Au XVIIIe siècle, à Couvet dans le Val de Travers en Suisse, vivait Henriette Henriod, connue sous le nom de Mère Henriod. Elle préparait des remèdes à base de plantes, dont un élixir contenant de l’absinthe, qu’elle faisait distiller et vendre par des colporteurs. Ce breuvage était réputé pour soigner divers maux.
En 1797, le major Daniel-Henri Dubied aurait acheté sa recette. Avec son gendre Henri-Louis Pernod, il fonda en 1798 la première distillerie d’absinthe à Couvet. Face au succès grandissant et aux contraintes douanières, ils ouvrirent en 1805 une nouvelle distillerie à Pontarlier, en France.
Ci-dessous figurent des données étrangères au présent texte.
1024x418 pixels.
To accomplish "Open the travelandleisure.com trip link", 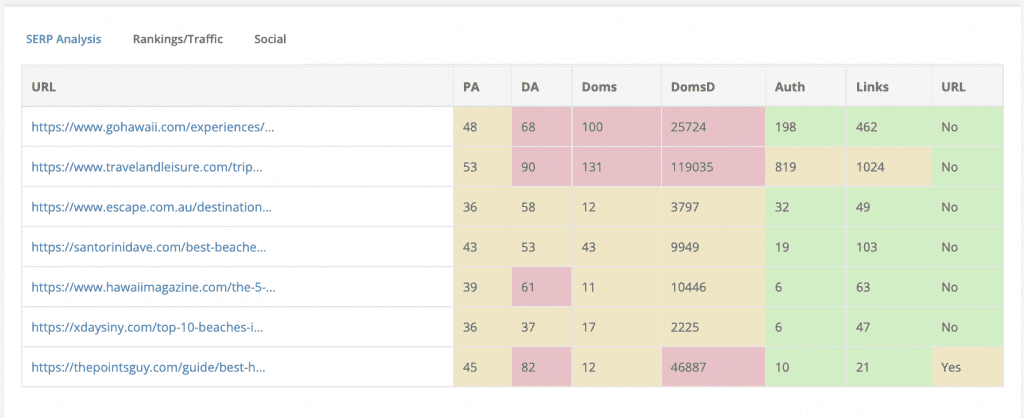I will pos(153,167).
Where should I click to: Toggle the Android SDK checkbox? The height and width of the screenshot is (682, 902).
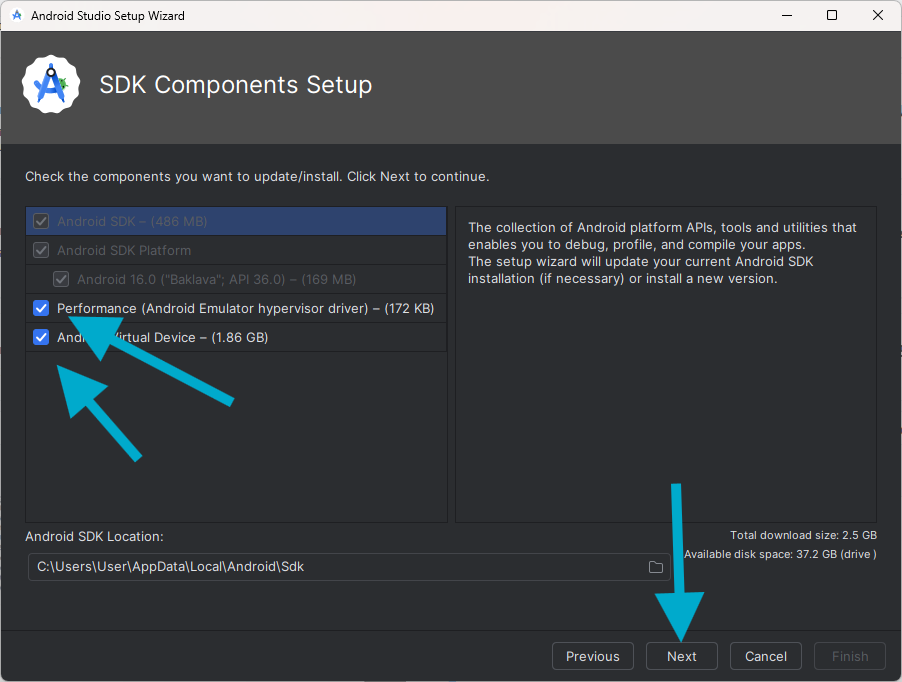41,221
L’absinthe connut alors un essor rapide. Les distilleries se multiplièrent en France et, dès 1830, la boisson fut exportée vers les colonies. Les militaires l’utilisaient pour ses supposées vertus médicinales, notamment pour prévenir certaines maladies et purifier l’eau. De retour à Paris, ils popularisèrent sa consommation sur les grands boulevards. L’« heure verte » devint une mode adoptée par les artistes et la société parisienne.
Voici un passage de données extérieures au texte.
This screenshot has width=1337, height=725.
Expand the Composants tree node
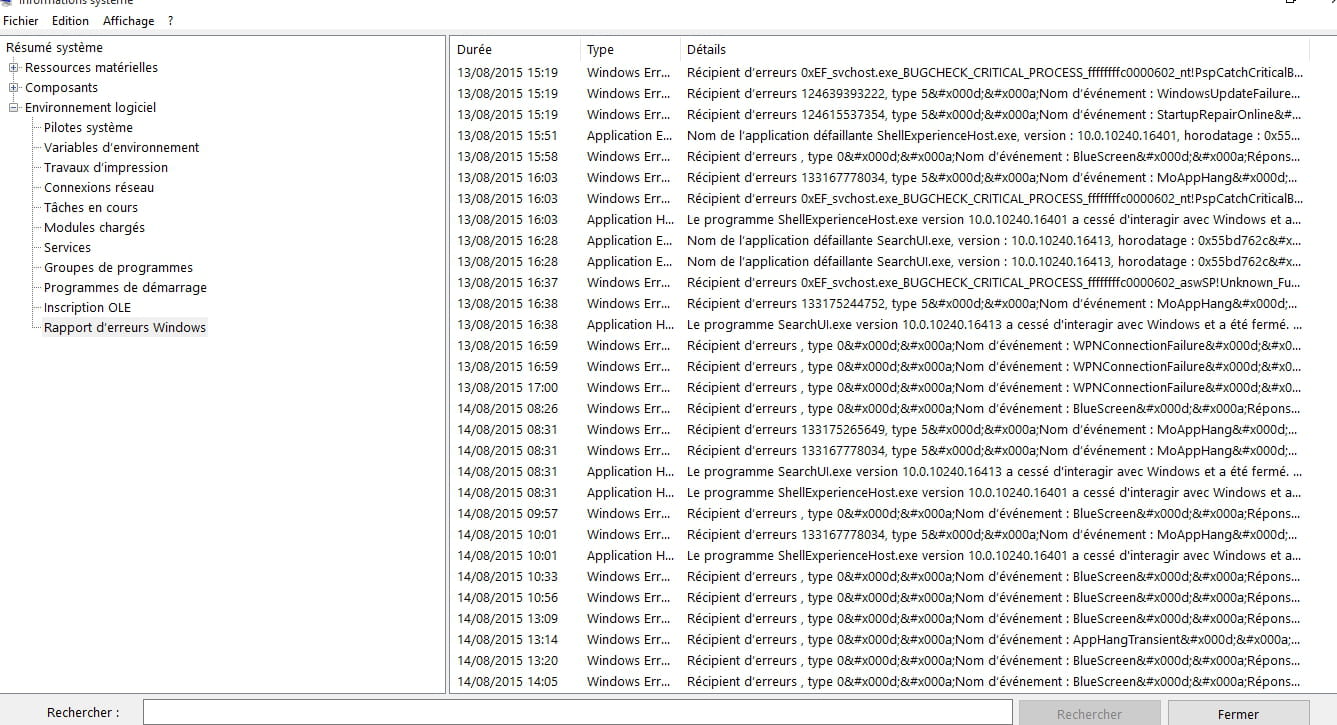[14, 88]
À partir de 1880, après la destruction d’une grande partie du vignoble français par le phylloxéra, l’absinthe se répandit dans toutes les couches de la population. Elle remplaça souvent le vin chez les ouvriers et les paysans, ce qui entraîna une forte augmentation de la production et une baisse de qualité. Certains fabricants ajoutaient des substances toxiques pour accroître leurs volumes.
La production passa de 700 000 litres en 1874 à 36 millions de litres en 1910. Cette consommation massive provoqua de nombreux cas d’alcoolisme. Le lobby du vin, allié aux mouvements anti-alcooliques, accusa alors l’absinthe et la thuyone qu’elle contient de provoquer la folie, alors que les troubles étaient surtout liés à l’abus d’alcool.
Cette période prit fin avec l’interdiction de l’absinthe, d’abord en Suisse en 1910, puis en France en 1915.